__GOAL__:
Extract every line of these items and reproduce each one verbatim, with no changes.

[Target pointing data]
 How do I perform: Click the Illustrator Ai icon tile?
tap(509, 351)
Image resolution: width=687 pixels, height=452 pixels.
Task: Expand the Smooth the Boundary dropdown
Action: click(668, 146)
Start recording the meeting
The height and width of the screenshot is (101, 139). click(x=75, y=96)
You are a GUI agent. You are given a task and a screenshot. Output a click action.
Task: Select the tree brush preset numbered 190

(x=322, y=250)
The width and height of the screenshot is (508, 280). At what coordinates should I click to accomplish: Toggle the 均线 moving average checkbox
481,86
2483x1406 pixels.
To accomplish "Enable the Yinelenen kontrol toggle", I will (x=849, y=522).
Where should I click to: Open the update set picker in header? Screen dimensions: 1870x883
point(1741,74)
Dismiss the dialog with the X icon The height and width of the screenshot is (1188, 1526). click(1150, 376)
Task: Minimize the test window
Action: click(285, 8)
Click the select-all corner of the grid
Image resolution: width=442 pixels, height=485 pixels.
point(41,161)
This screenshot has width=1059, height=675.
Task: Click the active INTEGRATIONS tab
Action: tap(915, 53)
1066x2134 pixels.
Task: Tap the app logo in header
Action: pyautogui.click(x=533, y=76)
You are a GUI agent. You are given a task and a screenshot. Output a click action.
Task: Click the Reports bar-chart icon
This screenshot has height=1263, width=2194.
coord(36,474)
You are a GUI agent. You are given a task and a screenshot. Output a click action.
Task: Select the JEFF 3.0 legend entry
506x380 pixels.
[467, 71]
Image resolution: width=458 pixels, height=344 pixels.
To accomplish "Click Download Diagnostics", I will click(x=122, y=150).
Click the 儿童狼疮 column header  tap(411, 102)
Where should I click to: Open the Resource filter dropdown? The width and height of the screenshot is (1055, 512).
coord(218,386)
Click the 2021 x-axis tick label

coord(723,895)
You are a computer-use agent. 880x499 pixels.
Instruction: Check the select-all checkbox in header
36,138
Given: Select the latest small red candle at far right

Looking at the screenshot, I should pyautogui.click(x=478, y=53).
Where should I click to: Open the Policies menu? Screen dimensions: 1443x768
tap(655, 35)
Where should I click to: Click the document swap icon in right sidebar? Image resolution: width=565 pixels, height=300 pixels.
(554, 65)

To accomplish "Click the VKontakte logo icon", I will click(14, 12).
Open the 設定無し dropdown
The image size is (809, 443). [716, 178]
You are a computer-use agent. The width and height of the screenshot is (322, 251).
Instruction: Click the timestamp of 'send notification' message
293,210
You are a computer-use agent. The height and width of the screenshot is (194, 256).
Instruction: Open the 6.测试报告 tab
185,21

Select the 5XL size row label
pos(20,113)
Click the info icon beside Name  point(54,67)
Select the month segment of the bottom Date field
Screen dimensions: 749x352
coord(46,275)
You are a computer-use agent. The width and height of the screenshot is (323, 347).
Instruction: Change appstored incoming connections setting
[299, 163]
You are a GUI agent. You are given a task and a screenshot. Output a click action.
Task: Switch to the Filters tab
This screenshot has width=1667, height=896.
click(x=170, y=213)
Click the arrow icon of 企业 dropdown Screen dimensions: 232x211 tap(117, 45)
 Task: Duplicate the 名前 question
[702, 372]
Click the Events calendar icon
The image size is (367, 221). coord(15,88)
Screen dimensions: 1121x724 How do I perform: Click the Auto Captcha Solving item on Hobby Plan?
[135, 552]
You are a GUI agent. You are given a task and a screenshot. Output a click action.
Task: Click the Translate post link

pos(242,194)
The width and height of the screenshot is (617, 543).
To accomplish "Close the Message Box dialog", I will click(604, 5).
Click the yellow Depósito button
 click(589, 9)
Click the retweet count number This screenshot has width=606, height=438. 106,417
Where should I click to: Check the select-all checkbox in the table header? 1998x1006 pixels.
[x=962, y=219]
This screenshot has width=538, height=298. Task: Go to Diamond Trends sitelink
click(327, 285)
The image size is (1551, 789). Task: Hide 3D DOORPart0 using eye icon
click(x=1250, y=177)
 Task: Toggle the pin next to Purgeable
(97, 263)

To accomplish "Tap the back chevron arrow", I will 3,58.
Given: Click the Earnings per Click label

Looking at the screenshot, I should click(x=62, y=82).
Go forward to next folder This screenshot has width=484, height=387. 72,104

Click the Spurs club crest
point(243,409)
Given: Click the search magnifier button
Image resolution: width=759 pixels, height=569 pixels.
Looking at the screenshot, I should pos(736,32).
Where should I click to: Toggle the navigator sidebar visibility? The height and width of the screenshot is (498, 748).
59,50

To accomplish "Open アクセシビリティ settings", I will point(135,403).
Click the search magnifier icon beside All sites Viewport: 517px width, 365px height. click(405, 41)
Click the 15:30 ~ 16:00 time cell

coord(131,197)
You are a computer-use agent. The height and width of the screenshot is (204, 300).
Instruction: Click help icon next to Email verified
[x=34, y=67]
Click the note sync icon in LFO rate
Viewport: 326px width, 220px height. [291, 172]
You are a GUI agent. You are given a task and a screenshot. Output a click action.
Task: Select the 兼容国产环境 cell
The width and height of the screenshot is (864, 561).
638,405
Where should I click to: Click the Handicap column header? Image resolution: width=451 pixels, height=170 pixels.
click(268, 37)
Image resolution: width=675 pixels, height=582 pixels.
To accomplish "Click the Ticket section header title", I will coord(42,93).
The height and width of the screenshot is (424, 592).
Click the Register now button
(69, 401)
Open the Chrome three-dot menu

__FULL RESPONSE__:
 How do I perform: Click the Illustrator Ai icon tile?
tap(509, 351)
Image resolution: width=687 pixels, height=452 pixels.
Task: Expand the Smooth the Boundary dropdown
Action: click(668, 146)
Start recording the meeting
The height and width of the screenshot is (101, 139). click(x=75, y=96)
You are a GUI agent. You are given a task and a screenshot. Output a click action.
Task: Select the tree brush preset numbered 190

(x=322, y=250)
The width and height of the screenshot is (508, 280). At what coordinates should I click to accomplish: Toggle the 均线 moving average checkbox
481,86
2483x1406 pixels.
To accomplish "Enable the Yinelenen kontrol toggle", I will (x=849, y=522).
Where should I click to: Open the update set picker in header? Screen dimensions: 1870x883
point(1741,74)
Dismiss the dialog with the X icon The height and width of the screenshot is (1188, 1526). click(1150, 376)
Task: Minimize the test window
Action: click(285, 8)
Click the select-all corner of the grid
Image resolution: width=442 pixels, height=485 pixels.
point(41,161)
This screenshot has width=1059, height=675.
Task: Click the active INTEGRATIONS tab
Action: tap(915, 53)
1066x2134 pixels.
Task: Tap the app logo in header
Action: pyautogui.click(x=533, y=76)
You are a GUI agent. You are given a task and a screenshot. Output a click action.
Task: Click the Reports bar-chart icon
This screenshot has height=1263, width=2194.
coord(36,474)
You are a GUI agent. You are given a task and a screenshot. Output a click action.
Task: Select the JEFF 3.0 legend entry
506x380 pixels.
[467, 71]
Image resolution: width=458 pixels, height=344 pixels.
To accomplish "Click Download Diagnostics", I will click(x=122, y=150).
Click the 儿童狼疮 column header  tap(411, 102)
Where should I click to: Open the Resource filter dropdown? The width and height of the screenshot is (1055, 512).
coord(218,386)
Click the 2021 x-axis tick label

coord(723,895)
You are a computer-use agent. 880x499 pixels.
Instruction: Check the select-all checkbox in header
36,138
Given: Select the latest small red candle at far right

Looking at the screenshot, I should pyautogui.click(x=478, y=53).
Where should I click to: Open the Policies menu? Screen dimensions: 1443x768
tap(655, 35)
Where should I click to: Click the document swap icon in right sidebar? Image resolution: width=565 pixels, height=300 pixels.
(554, 65)

To accomplish "Click the VKontakte logo icon", I will click(14, 12).
Open the 設定無し dropdown
The image size is (809, 443). [716, 178]
You are a computer-use agent. The width and height of the screenshot is (322, 251).
Instruction: Click the timestamp of 'send notification' message
293,210
You are a computer-use agent. The height and width of the screenshot is (194, 256).
Instruction: Open the 6.测试报告 tab
185,21

Select the 5XL size row label
pos(20,113)
Click the info icon beside Name  point(54,67)
Select the month segment of the bottom Date field
Screen dimensions: 749x352
coord(46,275)
You are a computer-use agent. The width and height of the screenshot is (323, 347).
Instruction: Change appstored incoming connections setting
[299, 163]
You are a GUI agent. You are given a task and a screenshot. Output a click action.
Task: Switch to the Filters tab
This screenshot has width=1667, height=896.
click(x=170, y=213)
Click the arrow icon of 企业 dropdown Screen dimensions: 232x211 tap(117, 45)
 Task: Duplicate the 名前 question
[702, 372]
Click the Events calendar icon
The image size is (367, 221). coord(15,88)
Screen dimensions: 1121x724 How do I perform: Click the Auto Captcha Solving item on Hobby Plan?
[135, 552]
You are a GUI agent. You are given a task and a screenshot. Output a click action.
Task: Click the Translate post link

pos(242,194)
The width and height of the screenshot is (617, 543).
To accomplish "Close the Message Box dialog", I will click(604, 5).
Click the yellow Depósito button
 click(589, 9)
Click the retweet count number This screenshot has width=606, height=438. 106,417
Where should I click to: Check the select-all checkbox in the table header? 1998x1006 pixels.
[x=962, y=219]
This screenshot has width=538, height=298. Task: Go to Diamond Trends sitelink
click(327, 285)
The image size is (1551, 789). Task: Hide 3D DOORPart0 using eye icon
click(x=1250, y=177)
 Task: Toggle the pin next to Purgeable
(97, 263)

To accomplish "Tap the back chevron arrow", I will 3,58.
Given: Click the Earnings per Click label

Looking at the screenshot, I should click(x=62, y=82).
Go forward to next folder This screenshot has width=484, height=387. 72,104

Click the Spurs club crest
point(243,409)
Given: Click the search magnifier button
Image resolution: width=759 pixels, height=569 pixels.
Looking at the screenshot, I should pos(736,32).
Where should I click to: Toggle the navigator sidebar visibility? The height and width of the screenshot is (498, 748).
59,50

To accomplish "Open アクセシビリティ settings", I will point(135,403).
Click the search magnifier icon beside All sites Viewport: 517px width, 365px height. click(405, 41)
Click the 15:30 ~ 16:00 time cell

coord(131,197)
You are a computer-use agent. The height and width of the screenshot is (204, 300).
Instruction: Click help icon next to Email verified
[x=34, y=67]
Click the note sync icon in LFO rate
Viewport: 326px width, 220px height. [291, 172]
You are a GUI agent. You are given a task and a screenshot. Output a click action.
Task: Select the 兼容国产环境 cell
The width and height of the screenshot is (864, 561).
638,405
Where should I click to: Click the Handicap column header? Image resolution: width=451 pixels, height=170 pixels.
click(268, 37)
Image resolution: width=675 pixels, height=582 pixels.
To accomplish "Click the Ticket section header title", I will coord(42,93).
The height and width of the screenshot is (424, 592).
Click the Register now button
(69, 401)
Open the Chrome three-dot menu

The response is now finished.